No USER means the container runs as root. That’s a decision about kernel exposure and breakout risk, whether or not anyone made it.
No labels means provenance doesn’t travel with the artifact. When a vulnerability scanner flags the image six months later, you can’t tell which commit produced it, which team owns it, or where it’s running. Anonymous images don’t get patched. They get rediscovered.
A SaaS company I worked with, a team with strong code review culture that had never extended that discipline to infrastructure files, ran a post-audit review across hundreds of services. The vast majority had no USER, no HEALTHCHECK, and no labels. The remediation took two engineers a quarter. The gap had existed for four years because nobody had ever treated the Dockerfile as a reviewable artifact. Code review skipped over it. Architecture review never looked at it. The file lived in the repo the way a .gitignore does: present, useful, unread.

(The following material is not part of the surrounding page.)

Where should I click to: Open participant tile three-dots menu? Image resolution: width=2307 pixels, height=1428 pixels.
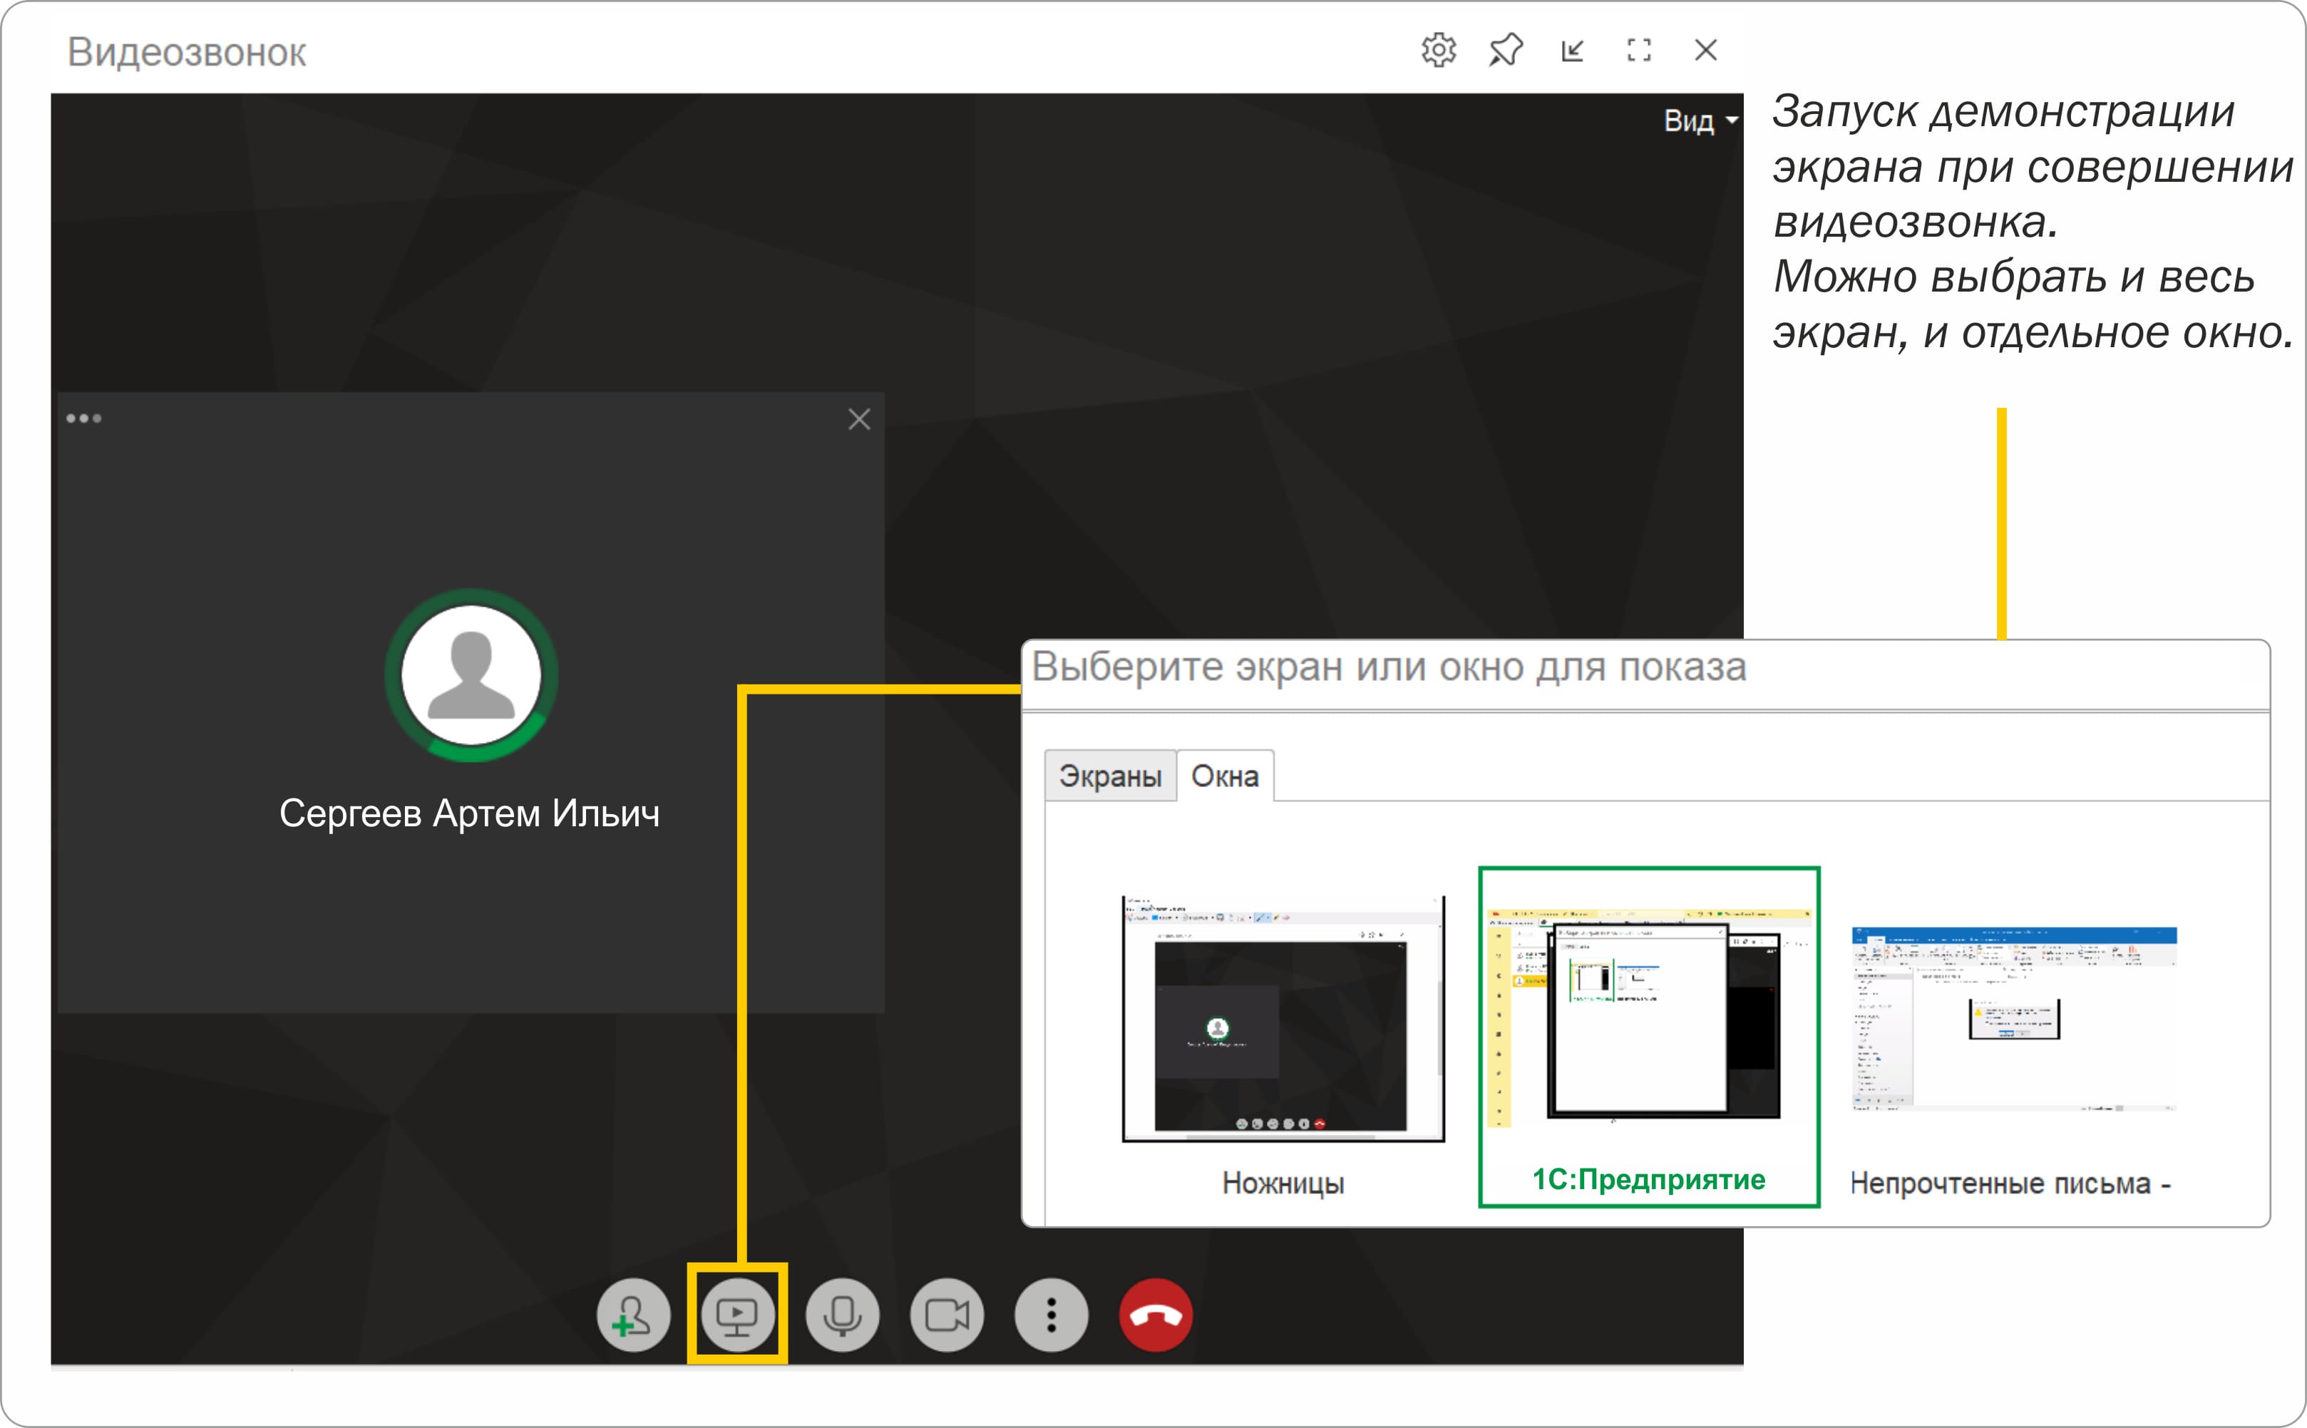point(84,418)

This is the same pattern as decisions hidden in IaC: a small file accumulates commitments faster than its readers do.
Read the file before it reads you
A Dockerfile is documentation of decisions whether the author intended that or not. The right move is rarely “rewrite all our Dockerfiles.” It’s “name the decisions next time we change one.” The line you’re about to add answers a question. Write the question down in the commit message. The next reader will know whether the answer still holds.
The team finally deleted their four-year-old .env file. They also deleted the COPY . that let it ship, and rewrote the build to be explicit about what the runtime stage was allowed to carry. Six lines became eleven. The eleven are decisions they can defend. The six were decisions nobody had made.